Jackson was silent a moment. “Check it.”
“It’s not there,” Gilly said as Anders left. “I even took off my film.”
“Why?” Beanfield said.
“Because I thought it might be a puzzle.”
“Oh,” she said. “No, this one’s not us.”
“Are the other Engineering areas accessible?” Jackson asked. “Eng-12, Eng-14?”
“Yes.”
“So Eng-13 is still there, missing a door.”
“Right.”
“Or the ship deconstructed the room and is lying about it.”
“The ship doesn’t lie,” Gilly said. “It has no reason to.”
“It also doesn’t hide doors, was my understanding until five minutes ago.”
“Okay,” he conceded.
“So the question is why.”
“We can’t know that.”
“Explain that deeply unsatisfying answer,” Jackson said.
“Because it doesn’t think like we do. When we try to put ourselves in its shoes, we can’t help anthropomorphizing and imagining human motivations. Which is wrong.”
“Wrong?”
“Inaccurate. Misleading.”
“Well,” Jackson said, “I want to know where my door went.”
“Isn’t it obvious?” Beanfield said.
They looked at her. Gilly said, “Not to me.”

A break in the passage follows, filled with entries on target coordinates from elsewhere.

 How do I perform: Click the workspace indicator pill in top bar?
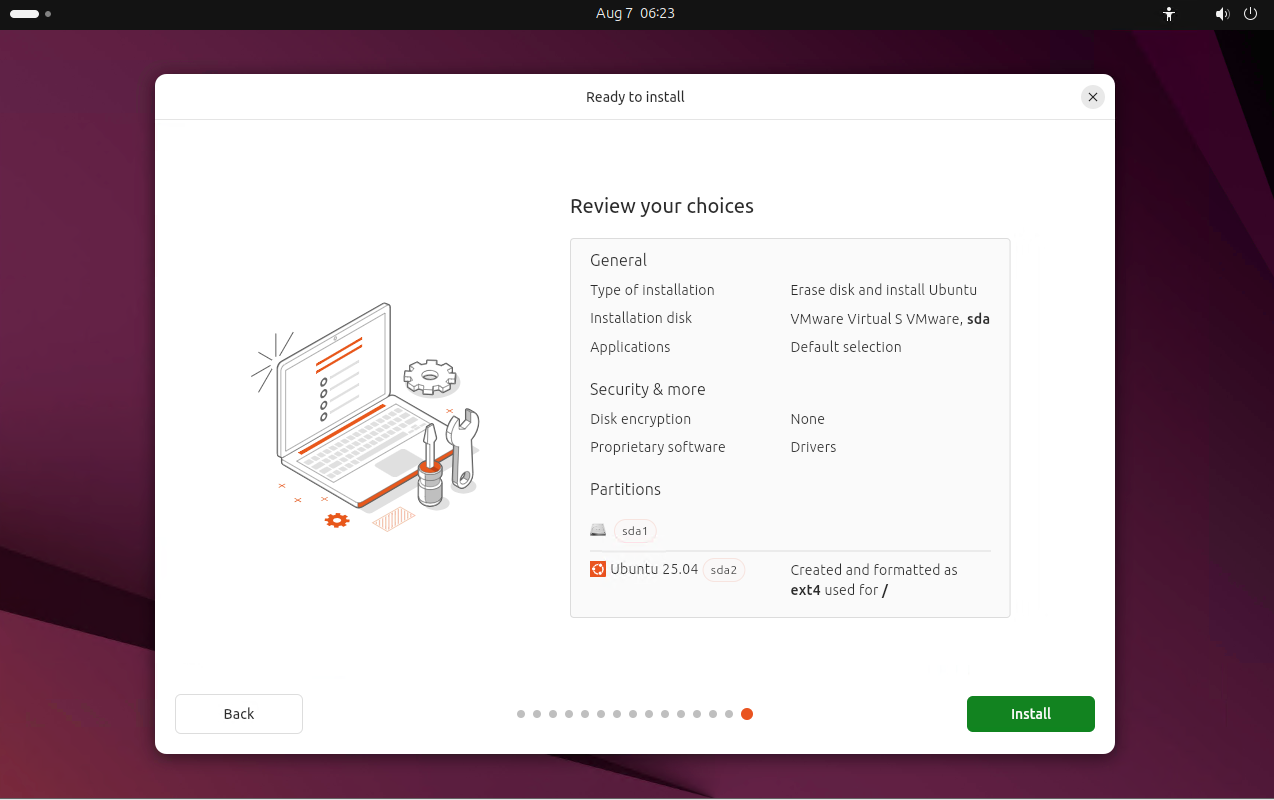click(24, 14)
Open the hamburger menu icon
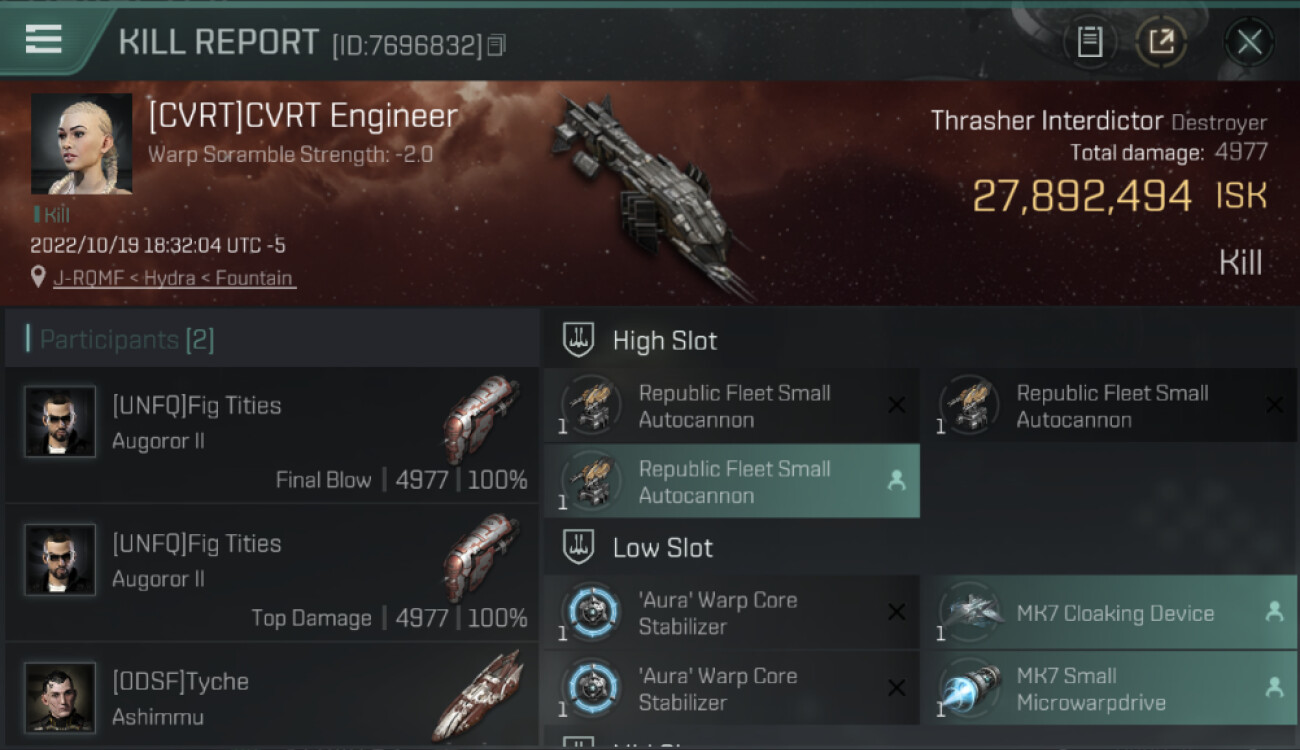This screenshot has width=1300, height=750. (43, 39)
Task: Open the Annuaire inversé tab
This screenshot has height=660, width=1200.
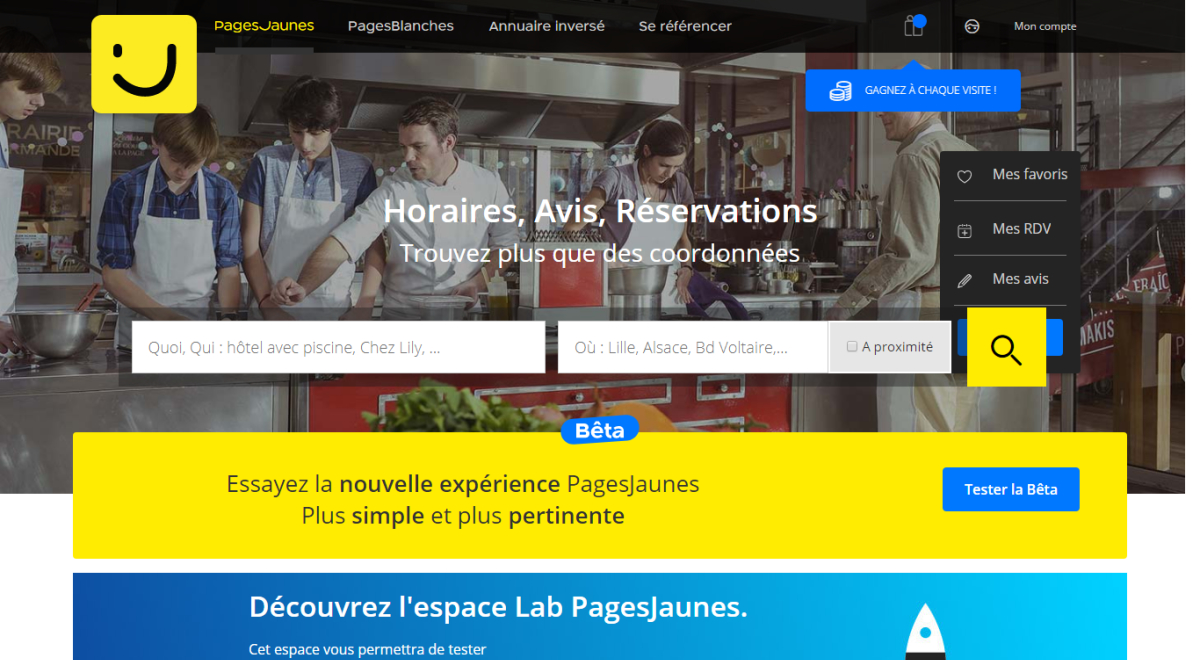Action: click(x=547, y=26)
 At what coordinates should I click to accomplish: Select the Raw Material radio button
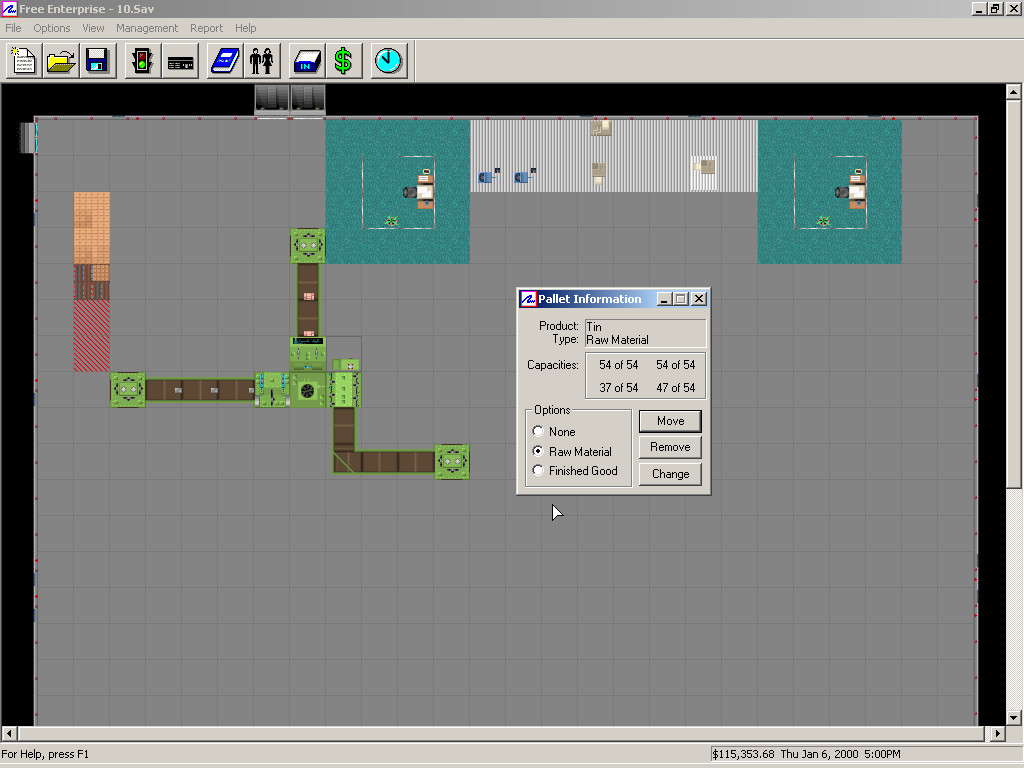539,452
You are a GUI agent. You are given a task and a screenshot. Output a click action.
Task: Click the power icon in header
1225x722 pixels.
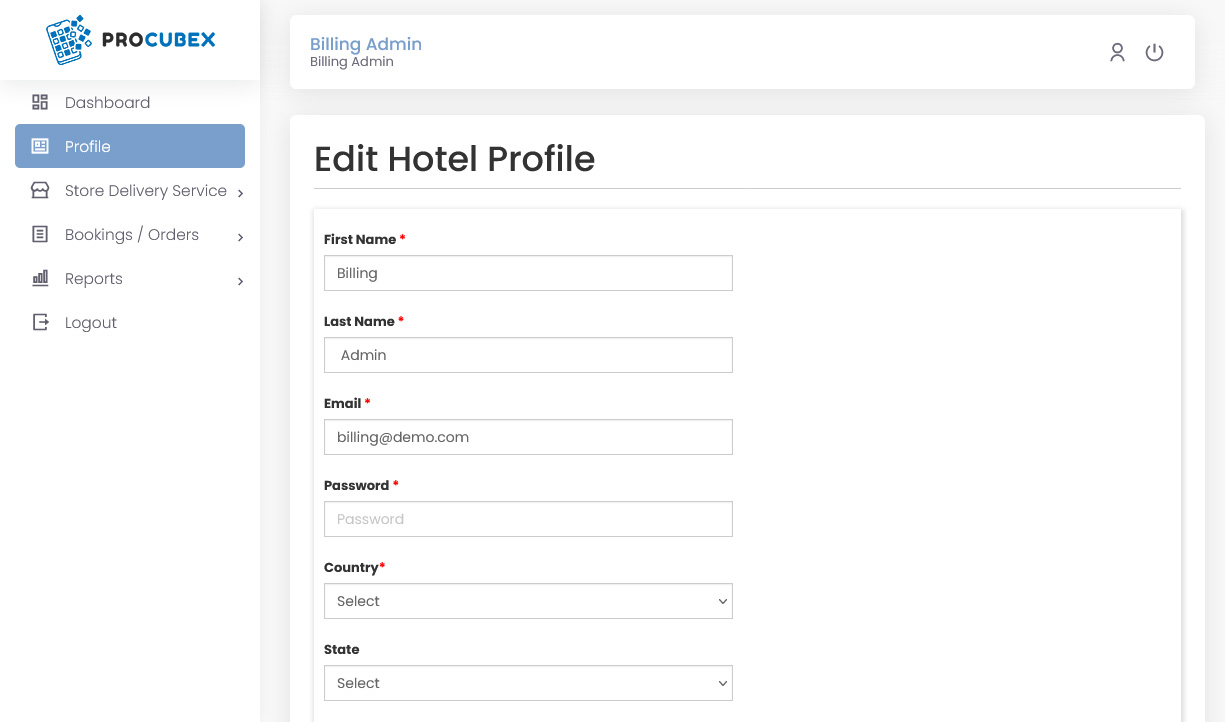click(1154, 53)
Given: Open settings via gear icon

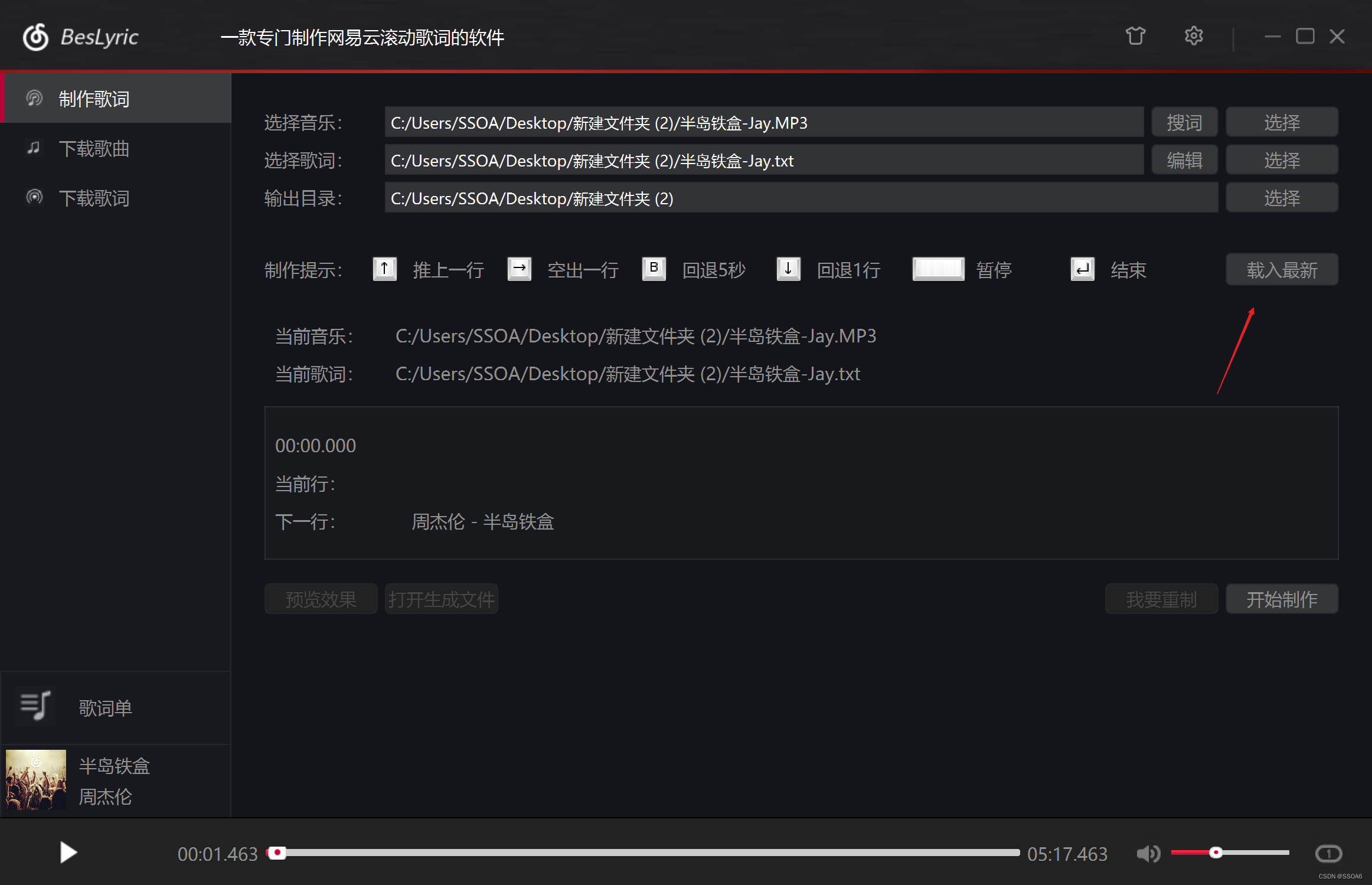Looking at the screenshot, I should (x=1193, y=37).
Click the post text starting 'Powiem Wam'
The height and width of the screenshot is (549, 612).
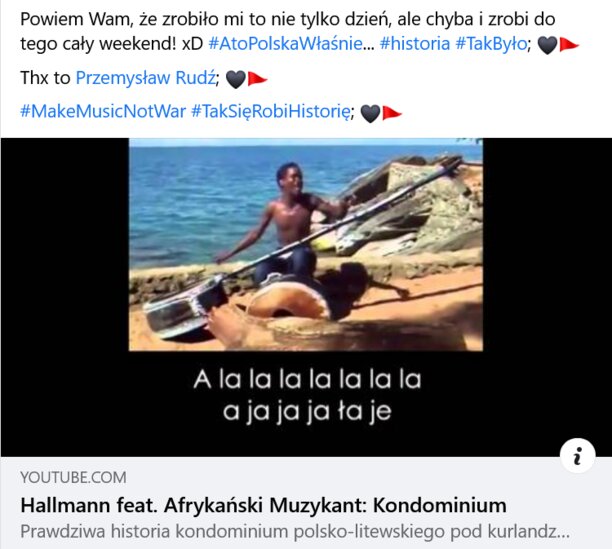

“I get what you’re saying about anthropomorphizing,” Beanfield said. “But you attacked it. Isn’t it natural for it to protect itself?”
“What?”
“You drilled into its brain. When you were taking the core offline.”
He stared at her.
“I mean,” she said, “isn’t this what the ship does? Learn from experience, so it’s better at defending itself the next time?”
He felt genuinely at a loss for words.
“Interesting,” Jackson said.
“I was forcing recognition of a faulty core bank. I was helping.”
“Sure,” Beanfield said, “but you can imagine the ship might not see it that way, right?”
He could not imagine it. Or maybe he didn’t want to. The idea felt grossly offensive in some way he couldn’t specify. He had been fixing a machine part.
“I’m not saying it’s angry or anything,” Beanfield said. “Just that, logically, it might want to keep you out of there so it doesn’t get drilled again.”
He looked at Jackson, who said nothing.
“Hey,” Anders said on comms. “Guess what? Gilly’s right. There’s no door.”
“Thank you,” Gilly said.
There was a rap rap rap; Anders knocking on the wall. “Weird,” Anders said.
* * *
—
The ship cut engines and coasted for two more days. They had never done this before and everyone projected their own assumptions onto it. “We’re retreating,” Beanfield said. “We’re getting ready to skip out of VZ.” She was hanging around while Gilly tried to burn through the wall with a plasma cutter to see whether Eng-13 was still there. So far, he had produced heat and light but no answers.
He sat back on his heels and studied the wall. “I don’t know about that.”
“No? We encountered a new weapon, took major damage, and developed intel about salamander information transmission. You don’t think it’ll want to relay that back to Service?”
Gilly didn’t say anything.
“Sure, okay,” Beanfield said. “We can’t guess what an AI is thinking. But even so.”
He poked at the wall with a gloved finger.
“Anything?”
“This is dense. Similar to the exterior hull. I can’t pierce it with these tools.”
“Is there something else you could use?”
“In the small-arms lockers, maybe.”
“Hmm,” Beanfield said. “Let’s not go shooting the ship, is my thinking.”
“Agreed,” he said.
“I mean, it’s not like we absolutely have to get in there.”